25 Ga. App. 116 | Ga. Ct. App. | 1920

Jenkins, P. J.

1. Misrepresentations as to an existing and material fact, amounting to fraud, when made either by a principal or through his agent, whereby another is induced to enter upon an obligation in writing, may, as between the parties, be alleged and proved, if not inconsistent with the writing, not as being an attempt to add to or vary the terms of the written instrument, but as a means of showing its in*117validity. Loyless v. Hesse Envelope & Lithographing Co., 10 Ga. App. 660 (74 S. E. 90) ; Civil Code (1910), § 4623; Clark on Contracts, 2d ed.), paragraphs 227-8.
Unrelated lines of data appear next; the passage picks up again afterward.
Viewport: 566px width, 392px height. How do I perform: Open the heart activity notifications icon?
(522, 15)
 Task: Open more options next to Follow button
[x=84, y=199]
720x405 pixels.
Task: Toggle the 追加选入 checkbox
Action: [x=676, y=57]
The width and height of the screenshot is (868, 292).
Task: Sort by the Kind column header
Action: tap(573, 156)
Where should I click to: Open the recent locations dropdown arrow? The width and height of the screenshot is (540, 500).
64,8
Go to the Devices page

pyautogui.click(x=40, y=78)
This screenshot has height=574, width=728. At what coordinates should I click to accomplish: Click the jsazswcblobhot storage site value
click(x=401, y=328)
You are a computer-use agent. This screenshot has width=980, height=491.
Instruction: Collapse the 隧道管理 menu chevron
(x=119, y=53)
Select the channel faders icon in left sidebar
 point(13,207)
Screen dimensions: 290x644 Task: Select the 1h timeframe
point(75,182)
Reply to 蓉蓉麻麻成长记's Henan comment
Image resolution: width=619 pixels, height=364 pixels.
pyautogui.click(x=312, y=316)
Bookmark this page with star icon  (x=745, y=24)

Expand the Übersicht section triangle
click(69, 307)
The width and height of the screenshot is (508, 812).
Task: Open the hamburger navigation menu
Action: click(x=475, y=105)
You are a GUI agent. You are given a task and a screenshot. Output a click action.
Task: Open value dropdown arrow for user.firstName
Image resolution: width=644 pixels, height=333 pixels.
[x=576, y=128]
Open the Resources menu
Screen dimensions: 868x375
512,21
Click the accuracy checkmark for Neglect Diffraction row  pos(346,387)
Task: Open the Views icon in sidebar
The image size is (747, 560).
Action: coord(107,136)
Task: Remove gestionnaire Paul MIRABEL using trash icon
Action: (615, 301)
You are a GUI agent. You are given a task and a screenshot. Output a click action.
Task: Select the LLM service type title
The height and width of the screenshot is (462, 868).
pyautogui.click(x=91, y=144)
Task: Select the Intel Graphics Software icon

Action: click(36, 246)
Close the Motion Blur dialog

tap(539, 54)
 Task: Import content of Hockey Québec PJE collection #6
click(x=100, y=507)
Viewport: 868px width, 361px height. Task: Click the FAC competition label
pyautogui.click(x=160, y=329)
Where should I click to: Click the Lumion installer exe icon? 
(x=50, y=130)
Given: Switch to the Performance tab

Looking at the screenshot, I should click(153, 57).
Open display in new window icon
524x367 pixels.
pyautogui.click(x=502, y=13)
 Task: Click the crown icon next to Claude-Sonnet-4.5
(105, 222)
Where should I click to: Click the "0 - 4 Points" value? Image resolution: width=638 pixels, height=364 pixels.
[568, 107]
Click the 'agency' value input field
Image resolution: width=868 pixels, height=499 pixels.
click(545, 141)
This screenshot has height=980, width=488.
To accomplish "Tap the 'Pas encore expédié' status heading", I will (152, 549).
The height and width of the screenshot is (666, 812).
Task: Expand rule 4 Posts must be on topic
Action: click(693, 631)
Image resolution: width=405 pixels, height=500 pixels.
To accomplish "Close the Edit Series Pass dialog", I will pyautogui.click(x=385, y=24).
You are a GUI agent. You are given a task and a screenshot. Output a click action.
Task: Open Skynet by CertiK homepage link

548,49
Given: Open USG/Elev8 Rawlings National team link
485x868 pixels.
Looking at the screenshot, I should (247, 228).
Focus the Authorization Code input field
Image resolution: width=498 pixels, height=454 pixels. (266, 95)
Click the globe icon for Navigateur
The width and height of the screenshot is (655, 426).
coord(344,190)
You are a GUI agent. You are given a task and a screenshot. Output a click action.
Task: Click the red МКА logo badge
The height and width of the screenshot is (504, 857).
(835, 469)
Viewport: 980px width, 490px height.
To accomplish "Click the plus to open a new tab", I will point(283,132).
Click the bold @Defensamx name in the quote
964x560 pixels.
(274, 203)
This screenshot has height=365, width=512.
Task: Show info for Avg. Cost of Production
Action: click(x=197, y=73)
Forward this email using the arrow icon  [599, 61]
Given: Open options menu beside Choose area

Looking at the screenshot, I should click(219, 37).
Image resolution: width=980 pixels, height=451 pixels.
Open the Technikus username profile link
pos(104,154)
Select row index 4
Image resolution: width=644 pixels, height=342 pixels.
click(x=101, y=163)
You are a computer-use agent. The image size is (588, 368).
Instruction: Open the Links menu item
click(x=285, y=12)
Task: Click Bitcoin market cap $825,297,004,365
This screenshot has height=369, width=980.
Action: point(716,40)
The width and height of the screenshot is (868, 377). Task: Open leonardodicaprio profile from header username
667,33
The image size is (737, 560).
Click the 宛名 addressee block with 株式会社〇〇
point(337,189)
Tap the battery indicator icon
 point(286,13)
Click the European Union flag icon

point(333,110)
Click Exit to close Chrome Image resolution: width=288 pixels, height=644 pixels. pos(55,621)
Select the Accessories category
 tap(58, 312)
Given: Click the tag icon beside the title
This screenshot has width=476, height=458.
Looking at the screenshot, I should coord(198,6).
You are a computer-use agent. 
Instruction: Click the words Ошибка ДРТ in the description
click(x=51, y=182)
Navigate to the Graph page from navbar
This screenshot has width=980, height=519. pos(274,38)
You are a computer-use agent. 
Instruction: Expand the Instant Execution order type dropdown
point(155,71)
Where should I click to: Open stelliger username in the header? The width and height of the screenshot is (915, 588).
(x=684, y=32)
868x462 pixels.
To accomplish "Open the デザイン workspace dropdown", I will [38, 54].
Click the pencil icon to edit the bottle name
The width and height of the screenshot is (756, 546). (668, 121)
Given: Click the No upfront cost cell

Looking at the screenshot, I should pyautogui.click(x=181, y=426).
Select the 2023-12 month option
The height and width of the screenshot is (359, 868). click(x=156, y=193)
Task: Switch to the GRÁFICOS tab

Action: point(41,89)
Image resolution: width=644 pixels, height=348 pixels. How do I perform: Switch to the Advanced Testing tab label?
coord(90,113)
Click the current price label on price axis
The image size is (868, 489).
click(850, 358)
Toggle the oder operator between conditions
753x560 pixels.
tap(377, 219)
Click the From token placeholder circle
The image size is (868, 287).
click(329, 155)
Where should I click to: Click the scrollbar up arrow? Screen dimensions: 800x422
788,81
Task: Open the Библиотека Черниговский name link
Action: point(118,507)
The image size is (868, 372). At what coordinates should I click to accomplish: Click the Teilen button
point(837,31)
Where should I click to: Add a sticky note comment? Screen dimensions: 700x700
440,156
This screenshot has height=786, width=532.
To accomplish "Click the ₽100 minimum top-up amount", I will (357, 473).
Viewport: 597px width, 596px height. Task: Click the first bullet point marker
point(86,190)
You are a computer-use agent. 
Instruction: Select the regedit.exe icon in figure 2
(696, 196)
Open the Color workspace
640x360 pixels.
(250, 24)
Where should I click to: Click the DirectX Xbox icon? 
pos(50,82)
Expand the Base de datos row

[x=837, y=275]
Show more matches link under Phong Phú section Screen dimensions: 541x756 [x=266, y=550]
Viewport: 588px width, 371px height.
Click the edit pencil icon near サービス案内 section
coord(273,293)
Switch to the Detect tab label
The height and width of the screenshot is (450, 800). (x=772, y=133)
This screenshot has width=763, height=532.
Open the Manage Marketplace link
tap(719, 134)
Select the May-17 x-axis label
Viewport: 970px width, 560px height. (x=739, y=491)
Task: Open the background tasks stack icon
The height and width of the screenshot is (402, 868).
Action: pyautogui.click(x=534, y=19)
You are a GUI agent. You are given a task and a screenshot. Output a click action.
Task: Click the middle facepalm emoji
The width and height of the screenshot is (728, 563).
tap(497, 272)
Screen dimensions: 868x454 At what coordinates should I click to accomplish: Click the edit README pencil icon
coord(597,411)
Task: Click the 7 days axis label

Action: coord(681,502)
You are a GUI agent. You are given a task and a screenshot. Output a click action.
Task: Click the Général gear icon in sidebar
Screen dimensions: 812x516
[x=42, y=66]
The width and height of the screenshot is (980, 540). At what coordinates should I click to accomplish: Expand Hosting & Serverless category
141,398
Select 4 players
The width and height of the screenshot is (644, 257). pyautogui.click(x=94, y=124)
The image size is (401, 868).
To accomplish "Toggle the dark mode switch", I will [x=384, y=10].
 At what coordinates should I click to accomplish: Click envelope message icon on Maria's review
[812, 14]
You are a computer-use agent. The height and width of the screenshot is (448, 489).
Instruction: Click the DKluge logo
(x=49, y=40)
Decided April 7, 1920. Complaint; from city court of Dublin-—-Judge Flynt. September 10, 1919. ' Tbe Bank of Adrian, for the use of the payees, sued the maker on the last of a series of five promissory notes. The contention that the holder of the note was a bona fide purchaser was admittedly not made. The consideration of the note was for the part purchase of a certain tract of timber described in a contemporaneous written instrument of sale. The defendant pleaded fraud in the procurement of the note, in that the plaintiff had guaranteed that the premises contained at least 200,000 feet of available timber, whereas not more than 25,000 feet existed; and that in order to effect the sale and induce the signing of the notes, the plaintiff falsely and fraudulently represented that the land was ordinarily dry swamp land, and that, although it was then temporarily covered with water, such condition was unusual and would not continue longer than a period of two or three days, whereas in fact, as the plaintiff then knew, the land was not dry swamp land temporarily overflowed, but stood continually under water, so as to prevent the removal of the timber bargained for. There was no demurrer to the plea. The trial judge refused to admit testimony offered in support of the allegations of fraud, and directed a verdict for the plaintiff. S. P. New, for plaintiff in error.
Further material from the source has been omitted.